I've read through the many excellent discussions on the site regarding interpretation of confidence intervals and prediction intervals, but one concept is still a bit puzzling:
Consider the OLS framework and we've obtained the fitted model $\hat y = X\hat\beta$. We're given a $x^*$ and asked to predict its response. We compute $x^{*T}\hat\beta$ and, as a bonus, we also provide a 95% prediction interval around our prediction, a la Obtaining a formula for prediction limits in a linear model. Let's call this prediction interval PI.
Now, which of the following (or neither) is the correct interpretation of PI?
- For $x^*$ in particular, $y(x^*)$ lies within PI with 95% probability.
- If we're given a large number of $x$s, this procedure to compute PIs will cover the true responses 95% of the time.
From @gung's wording in Linear regression prediction interval, it seems like the former is true (although I could very well be misinterpreting.) Interpretation 1 seems counterintuitive to me (in the sense that we're drawing Bayesian conclusions from frequentist analysis), but if it's correct, is it because we're predicting the realization of a random variable vs. estimating a parameter?
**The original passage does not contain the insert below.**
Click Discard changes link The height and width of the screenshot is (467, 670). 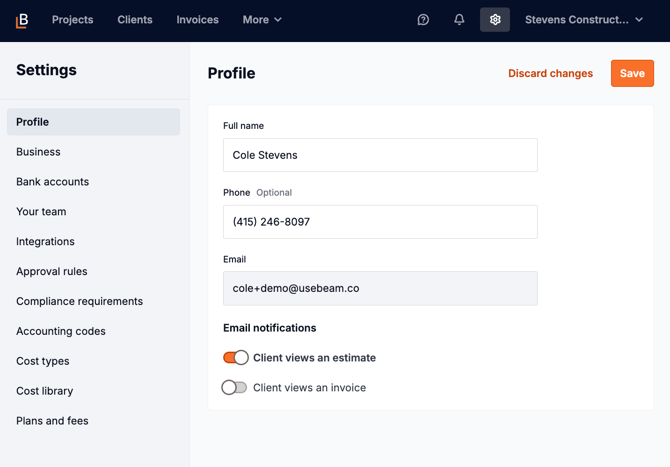(550, 73)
(Edit) Bonus question: Suppose we knew what the true $\beta$ is, i.e. the process generating the data, then would we be able talk about probabilities regarding any particular prediction, since we're just looking at $\epsilon$?
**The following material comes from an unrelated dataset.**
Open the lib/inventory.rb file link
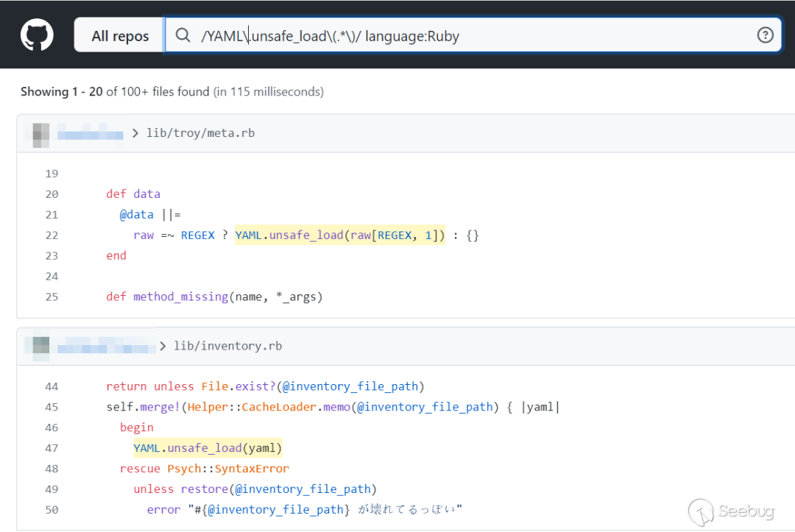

My latest attempt at this: we can "conceptually decompose" (using the word very loosely) a prediction interval into two parts: (A) a confidence interval around the predicted mean response, and (B) a collection of intervals which are just quantile ranges of the error term. (B) we can make probabilistic statements on, conditional on knowing the true predicted mean, but as a whole, we can only treat prediction intervals as frequentist CIs around predicted values. Is this somewhat correct?